Ao longo do tempo, pequenas destilarias espalhadas pelo país desenvolveram métodos próprios de fermentação e destilação, preservando uma tradição que permanece fortemente ligada ao mercado interno.

Hoje, alguns produtores também investem em versões envelhecidas e de maior qualidade, valorizando uma bebida que durante décadas permaneceu restrita ao consumo local.

Antes do destilado existe o mosto

Nem toda bebida feita de cana precisa passar pelo alambique. Em muitas cidades do interior, o mosto continua sendo uma das formas mais simples e tradicionais de consumir a cana-de-açúcar.

Extraído diretamente da moagem, o caldo é servido fresco, normalmente bem gelado. Seu sabor extremamente doce preserva características que desaparecem após a fermentação e a destilação.

Mais do que uma bebida refrescante, o mosto representa uma ligação direta entre agricultura e alimentação, lembrando que a história da cana começa muito antes de se transformar em aguardente.

Carrulim: sete goles contra o azar

Carrulim

Entre todas as bebidas paraguaias, talvez nenhuma reúna tanta simbologia quanto o Carrulim.

Seu nome nasce da combinação de três ingredientes.

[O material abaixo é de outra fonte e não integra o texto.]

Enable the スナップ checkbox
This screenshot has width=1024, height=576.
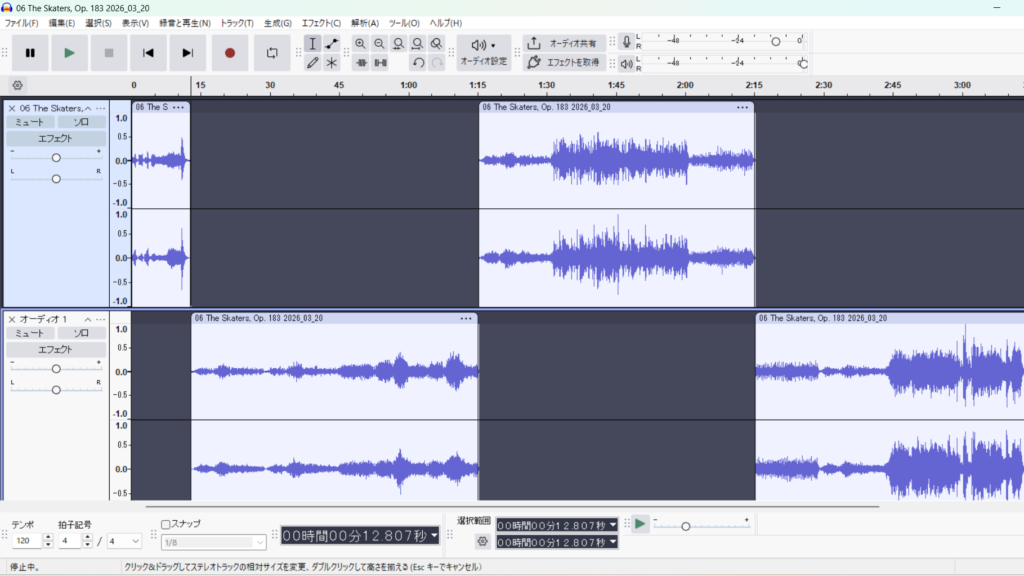pos(166,524)
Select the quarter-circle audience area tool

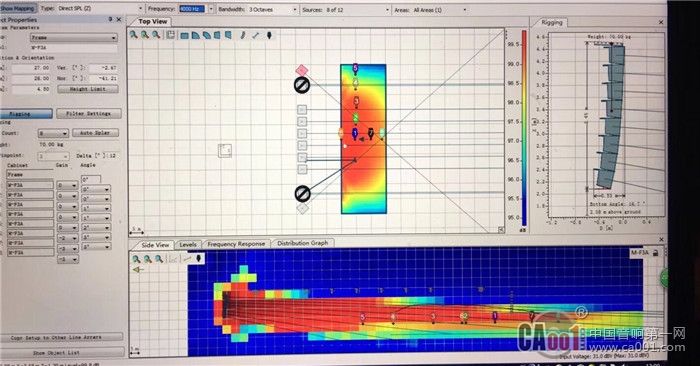pos(196,35)
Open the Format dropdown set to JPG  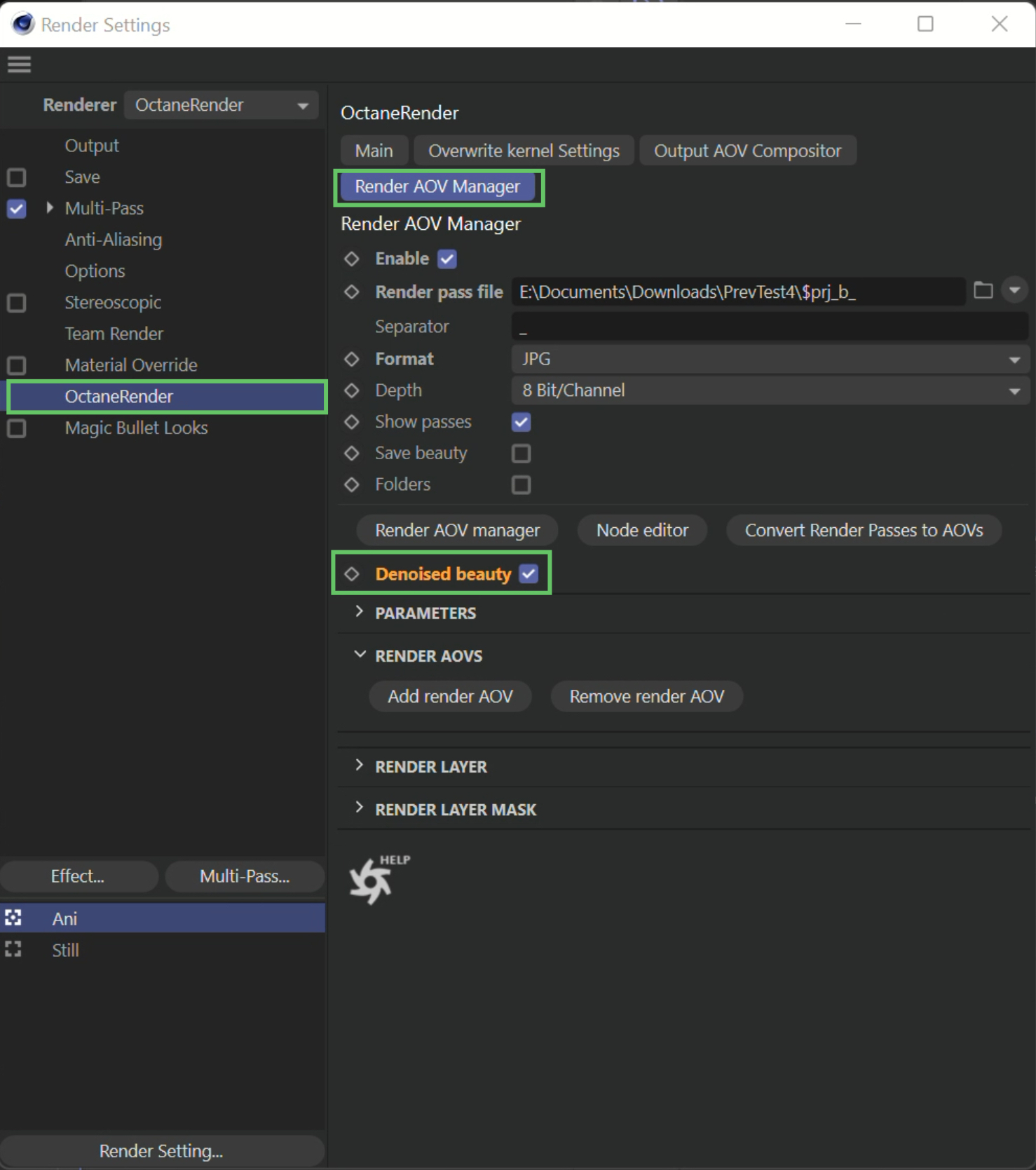pyautogui.click(x=770, y=359)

Ca de caña. Ru de arruda (ruda). Lim de limão.

Segundo a tradição popular, a bebida deve ser consumida na manhã de 1º de agosto, geralmente em sete goles. O costume está ligado à crença de que o Carrulim protege contra doenças, afasta os males do inverno e atrai prosperidade para o restante do ano.

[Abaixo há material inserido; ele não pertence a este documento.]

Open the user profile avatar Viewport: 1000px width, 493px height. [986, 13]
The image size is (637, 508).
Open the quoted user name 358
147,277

A tradição mistura elementos da medicina popular guarani, do uso ritual das plantas e das celebrações religiosas introduzidas durante o período colonial.

Independentemente da crença de cada pessoa, o Carrulim permanece como um dos exemplos mais interessantes de como bebidas podem carregar significados muito além do sabor.

Um país onde duas plantas contam uma história

As bebidas do Paraguai mostram que identidade não depende da quantidade de bebidas produzidas. Ela nasce da relação que um povo constrói com seus ingredientes.

A erva-mate deu origem ao tereré e ao cocido. A cana transformou-se em caña, mosto e Carrulim.

Entre elas permanecem vivos conhecimentos indígenas, influências jesuíticas, tradições agrícolas e costumes familiares transmitidos há gerações. Talvez essa seja a maior contribuição do Paraguai para a cultura das bebidas.

Mostrar que, às vezes, duas plantas são suficientes para contar a história inteira de um país.